Fennoy is not the only school leader to connect wellness and equity.
In a 2019 interview, Brooklyn Borough President Eric Adams stated, “We put a greater level of emphasis on the academic stability of a child, and not the emotional stability, and that’s a big mistake.” Adams, himself a disciplined meditation practitioner, argued that teaching students mindfulness, a priority for Brooklyn schools, allows students to “become their own healers,” and begin to address PTSD, grief, the impacts of racism, and the stressors of daily life.
“The overwhelming number of our million plus children are living with trauma every day. We have become extremely successful at masking trauma and normalizing it. It’s not a black eye, it’s not a broken arm,” Adams shared. Rather, trauma and PTSD are internal, invisible injuries.
I asked, “Do you think that students of color might stand to benefit in particular from mindfulness because of the added burden of having to deal with racism?”
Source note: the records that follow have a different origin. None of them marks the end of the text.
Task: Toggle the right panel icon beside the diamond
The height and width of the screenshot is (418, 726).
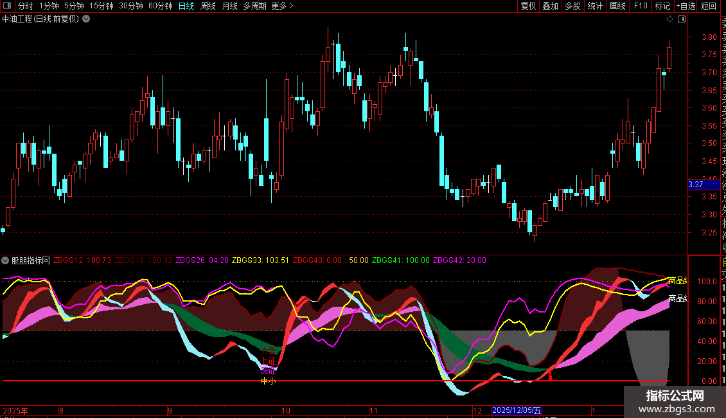Action: point(682,19)
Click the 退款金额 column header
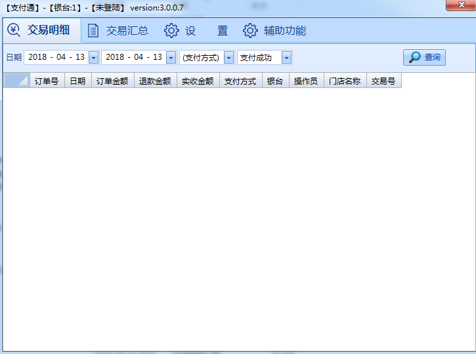The image size is (476, 354). (x=155, y=81)
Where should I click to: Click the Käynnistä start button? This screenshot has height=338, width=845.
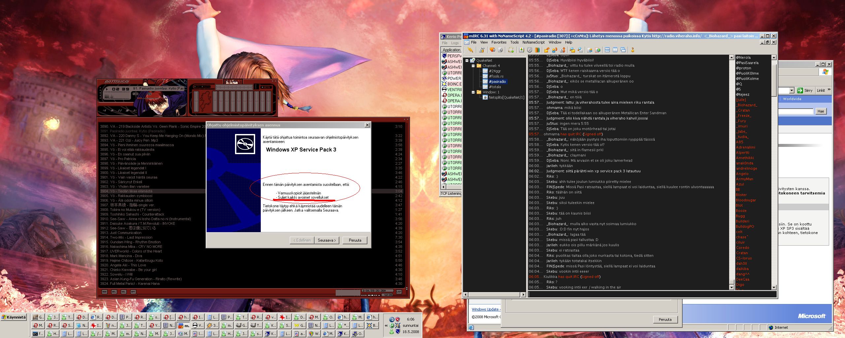coord(14,317)
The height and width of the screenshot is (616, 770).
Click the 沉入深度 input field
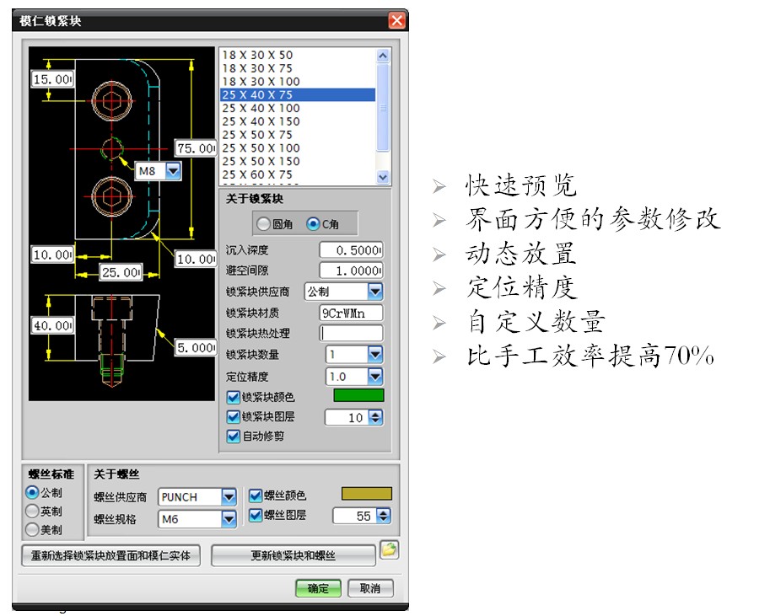click(x=351, y=250)
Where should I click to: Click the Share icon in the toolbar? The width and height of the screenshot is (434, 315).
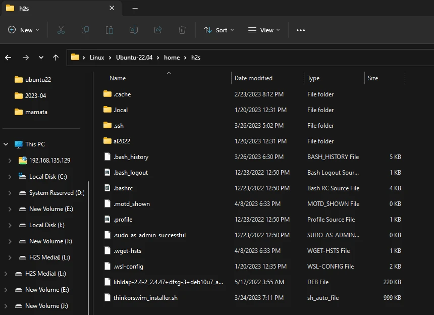[x=158, y=30]
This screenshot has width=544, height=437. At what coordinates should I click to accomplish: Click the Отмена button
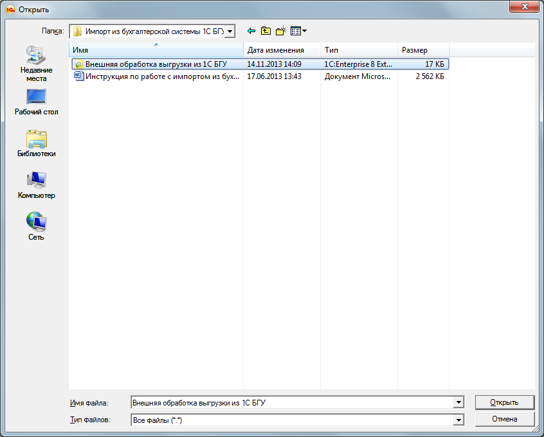coord(504,419)
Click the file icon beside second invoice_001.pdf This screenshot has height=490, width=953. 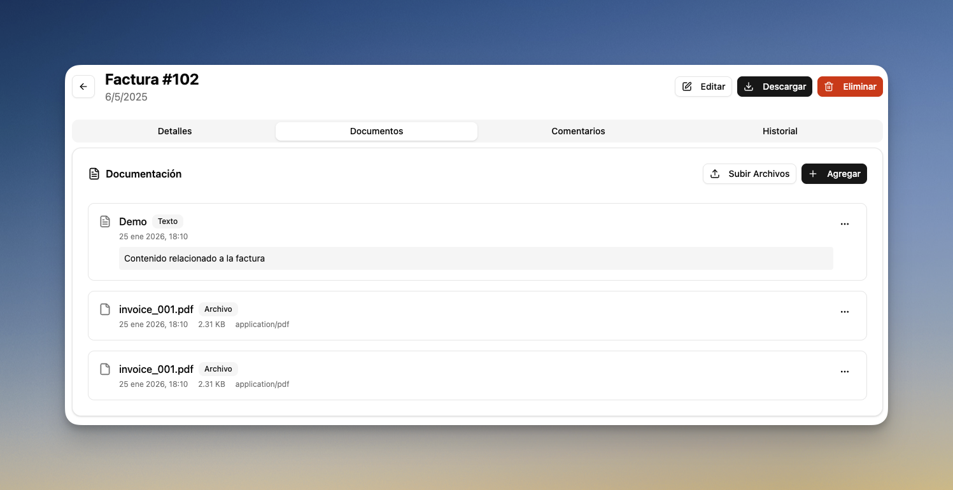pos(105,368)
Adams responded, “The first step forward is to acknowledge the fact that we treat people differently based on how we see them because of our predispositions. Black and Brown students are dealing with an obstacle that’s larger than their White counterparts. And acknowledging that doesn’t mean their White counterparts are racist, it just acknowledges the fact that we come from a country with a history.”
Studies published between 2009-2020 in Psychological Bulletin, School Psychology Quarterly, and other journals indicate that students who receive mindfulness instruction tend to have better focus, more ability to self-regulate, less stress, healthier relationships, and less incidents that lead to disciplinary consequences, which is of particular significance since Black and Brown students tend to receive harsher punishments both in schools and the judicial system.
Mindfulness Helps In Teaching, Too
Mindfulness can also positively impact the adults in school communities.
The first layer of mindfulness, decreased stress and improved mood, can support teachers in meeting students with patience and understanding.
Another layer, when practitioners naturally begin to examine the workings of their minds, has other implications. Practitioners begin to note self-talk and repetitive thoughts, to monitor the body’s feedback, and to examine underlying stories. For many, this leads to a decrease in the impacts of implicit bias.
Committed mindfulness practice leads to a key insight: that we are profoundly interconnected. The small-minded categories and distinctions we make crumble when subject to intense scrutiny. This realization leads to increased empathy and the knowledge that injustice anywhere affects every one of us – a counteragent to individual racism that can lead to systemic impacts.
In addition, when school leaders and teachers develop the ability to stay present with discomfort, a key component of mindfulness training, it may be easier to ponder difficult personal and systemic questions, and lead to greater transparency and accountability – important attributes for systems that are working toward anti-racist goals.
No one knows what the coming school year will look like, but even in the best case scenario, we will have to cope with stress, uncertainty, and powerful emotions. Mindfulness is an important ally as we weather these storms, and work toward a brighter future.